The Portuguese Empire was one of the earliest overseas empires. Hemmed in territorially on all sides by territories controlled by Castile, Portugal had nowhere to expand besides seawards. This resulted in the first and largest colonial empire of the 16th century.

Creation through 1600

Throughout the 15th century, Portuguese ships organized by Henry the Navigator explored the West coast of Africa, mapping the territory and pursuing trade, particularly in gold and slaves. By 1487, Bartolomeu Dias rounded the Cape of Good Hope, and in 1498 Vasco da Gama reached India and established the first Portuguese outposts there. The discovery of the sea route around Africa to India and the rest of Asia opened enormous opportunities to trade for Portugal, and Portugal moved aggressively to establish both trade outposts and fortified bases to control this trade.

In East Africa, small Islamic states along the coast of Mozambique, Kilwa, Brava and Mombasa were destroyed or became subjects or allies of Portugal. Pedro de Covilha had reached Abyssinia as early as 1490. In the Indian Ocean and Arabian Sea, one of Pedro Álvares Cabral's ships discovered Madagascar, which was partly explored by Trista da Cunha (1507); Mauritius was discovered in 1507, Socotra occupied in 1506, and in the same year D. Lourenço d'Almeida visited Ceylon.

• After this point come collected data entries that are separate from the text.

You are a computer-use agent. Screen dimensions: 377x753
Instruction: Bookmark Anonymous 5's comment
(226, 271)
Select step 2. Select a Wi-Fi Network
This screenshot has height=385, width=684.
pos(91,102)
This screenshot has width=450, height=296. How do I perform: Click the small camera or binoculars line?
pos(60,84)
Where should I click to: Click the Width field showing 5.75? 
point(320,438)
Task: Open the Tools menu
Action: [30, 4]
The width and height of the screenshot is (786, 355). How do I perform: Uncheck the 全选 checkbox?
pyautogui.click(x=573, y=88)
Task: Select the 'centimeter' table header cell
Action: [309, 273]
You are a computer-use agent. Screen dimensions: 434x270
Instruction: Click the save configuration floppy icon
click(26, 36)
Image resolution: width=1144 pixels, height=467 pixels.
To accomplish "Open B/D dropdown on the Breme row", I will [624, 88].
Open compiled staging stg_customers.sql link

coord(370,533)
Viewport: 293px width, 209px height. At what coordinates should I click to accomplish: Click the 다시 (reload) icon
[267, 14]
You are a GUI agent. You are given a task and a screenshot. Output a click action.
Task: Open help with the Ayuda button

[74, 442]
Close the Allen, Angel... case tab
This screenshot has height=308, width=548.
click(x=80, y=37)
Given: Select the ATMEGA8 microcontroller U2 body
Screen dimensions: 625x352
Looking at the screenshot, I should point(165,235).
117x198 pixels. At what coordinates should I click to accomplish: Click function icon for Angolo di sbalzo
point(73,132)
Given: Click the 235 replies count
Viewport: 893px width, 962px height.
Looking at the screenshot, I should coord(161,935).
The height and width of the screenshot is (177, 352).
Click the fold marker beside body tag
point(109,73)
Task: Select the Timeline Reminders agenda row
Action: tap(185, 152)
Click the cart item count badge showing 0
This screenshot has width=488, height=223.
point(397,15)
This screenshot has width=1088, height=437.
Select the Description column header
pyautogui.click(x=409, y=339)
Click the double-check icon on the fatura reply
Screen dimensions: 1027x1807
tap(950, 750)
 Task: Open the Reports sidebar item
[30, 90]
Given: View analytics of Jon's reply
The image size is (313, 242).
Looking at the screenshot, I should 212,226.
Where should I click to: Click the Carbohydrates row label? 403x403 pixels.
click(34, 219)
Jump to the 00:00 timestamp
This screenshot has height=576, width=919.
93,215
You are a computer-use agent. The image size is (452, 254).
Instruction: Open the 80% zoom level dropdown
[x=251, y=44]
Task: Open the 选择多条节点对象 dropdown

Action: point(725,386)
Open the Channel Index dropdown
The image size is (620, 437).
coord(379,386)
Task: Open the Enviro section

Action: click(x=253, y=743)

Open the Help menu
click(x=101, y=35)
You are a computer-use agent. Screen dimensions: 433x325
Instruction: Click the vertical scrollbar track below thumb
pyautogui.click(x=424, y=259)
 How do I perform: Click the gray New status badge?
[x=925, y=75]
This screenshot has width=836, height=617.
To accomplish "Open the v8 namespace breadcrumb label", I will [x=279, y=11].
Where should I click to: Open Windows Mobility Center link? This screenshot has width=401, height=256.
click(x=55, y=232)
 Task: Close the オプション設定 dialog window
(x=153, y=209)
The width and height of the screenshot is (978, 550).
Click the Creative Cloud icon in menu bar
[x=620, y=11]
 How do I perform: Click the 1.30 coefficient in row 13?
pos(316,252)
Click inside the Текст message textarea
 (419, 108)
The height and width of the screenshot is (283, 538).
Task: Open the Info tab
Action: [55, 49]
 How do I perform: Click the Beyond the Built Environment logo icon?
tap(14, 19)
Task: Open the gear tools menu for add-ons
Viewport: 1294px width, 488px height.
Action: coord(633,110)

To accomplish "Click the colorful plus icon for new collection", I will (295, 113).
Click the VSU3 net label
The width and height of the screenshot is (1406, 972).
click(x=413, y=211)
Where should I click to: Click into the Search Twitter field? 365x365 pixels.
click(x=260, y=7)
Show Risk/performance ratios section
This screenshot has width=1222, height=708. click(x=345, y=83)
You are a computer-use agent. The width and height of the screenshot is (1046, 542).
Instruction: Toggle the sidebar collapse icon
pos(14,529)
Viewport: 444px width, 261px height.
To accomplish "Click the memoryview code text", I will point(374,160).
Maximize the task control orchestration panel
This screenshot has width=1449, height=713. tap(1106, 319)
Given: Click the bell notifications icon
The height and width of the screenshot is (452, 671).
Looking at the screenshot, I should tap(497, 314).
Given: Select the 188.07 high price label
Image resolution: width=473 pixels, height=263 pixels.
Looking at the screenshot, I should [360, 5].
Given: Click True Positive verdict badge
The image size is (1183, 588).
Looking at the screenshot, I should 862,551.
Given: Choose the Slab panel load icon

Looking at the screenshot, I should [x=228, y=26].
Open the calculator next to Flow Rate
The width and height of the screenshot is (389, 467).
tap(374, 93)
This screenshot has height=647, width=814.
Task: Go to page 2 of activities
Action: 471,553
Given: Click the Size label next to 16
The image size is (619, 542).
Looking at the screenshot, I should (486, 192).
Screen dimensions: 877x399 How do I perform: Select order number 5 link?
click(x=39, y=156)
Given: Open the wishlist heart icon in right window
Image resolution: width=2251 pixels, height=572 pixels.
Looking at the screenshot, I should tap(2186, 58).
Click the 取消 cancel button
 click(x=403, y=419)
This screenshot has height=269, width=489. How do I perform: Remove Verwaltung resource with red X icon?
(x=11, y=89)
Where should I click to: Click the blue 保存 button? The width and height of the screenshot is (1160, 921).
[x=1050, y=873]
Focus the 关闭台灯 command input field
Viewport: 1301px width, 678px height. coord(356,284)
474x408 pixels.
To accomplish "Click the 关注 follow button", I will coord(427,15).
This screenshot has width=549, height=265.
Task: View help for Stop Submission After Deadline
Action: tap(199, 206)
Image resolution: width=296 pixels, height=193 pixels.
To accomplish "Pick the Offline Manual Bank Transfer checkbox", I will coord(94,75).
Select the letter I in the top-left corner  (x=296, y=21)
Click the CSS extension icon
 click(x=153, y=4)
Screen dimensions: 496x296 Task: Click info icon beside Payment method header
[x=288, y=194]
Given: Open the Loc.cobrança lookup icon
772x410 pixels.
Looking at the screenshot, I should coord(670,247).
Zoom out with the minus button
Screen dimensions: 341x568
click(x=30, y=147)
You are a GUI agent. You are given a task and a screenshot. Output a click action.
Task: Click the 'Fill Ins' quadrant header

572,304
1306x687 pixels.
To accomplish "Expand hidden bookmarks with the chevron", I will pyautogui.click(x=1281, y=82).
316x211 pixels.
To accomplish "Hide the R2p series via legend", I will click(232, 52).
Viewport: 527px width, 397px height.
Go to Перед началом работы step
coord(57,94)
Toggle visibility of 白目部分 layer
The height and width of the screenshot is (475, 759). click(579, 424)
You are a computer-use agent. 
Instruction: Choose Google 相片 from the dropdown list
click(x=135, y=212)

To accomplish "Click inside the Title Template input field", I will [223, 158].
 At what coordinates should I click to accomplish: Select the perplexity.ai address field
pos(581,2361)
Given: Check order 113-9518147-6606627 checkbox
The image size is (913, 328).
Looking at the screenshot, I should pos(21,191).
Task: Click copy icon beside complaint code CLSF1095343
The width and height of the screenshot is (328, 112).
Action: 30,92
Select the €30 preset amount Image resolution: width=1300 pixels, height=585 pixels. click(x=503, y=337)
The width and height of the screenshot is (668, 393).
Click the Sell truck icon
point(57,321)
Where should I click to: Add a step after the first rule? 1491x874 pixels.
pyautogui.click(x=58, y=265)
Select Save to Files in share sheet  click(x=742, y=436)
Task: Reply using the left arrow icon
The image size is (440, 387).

In the East, Portugal established trading ports at far-flung locations like Goa, Malacca, the Maluku Islands, Macau, and Nagasaki. Guarding its trade jealously from both European and Asian competitors, Portugal dominated not only the trade between Asia and Europe, but also much of the trade among different regions of Asia, such as India, Indonesia, China, and Nihon. Jesuit missionaries followed the Portuguese to spread Roman Catholic Christianity to Asia with mixed success.

Brasil was discovered in 1500 by Pedro Álvares Cabral. Although initially less important, The Brasilian colonies would become the most important colonies of the empire, from which Portugal gathered resources such as gold, precious stones, sugarcane, coffee and other cash crops.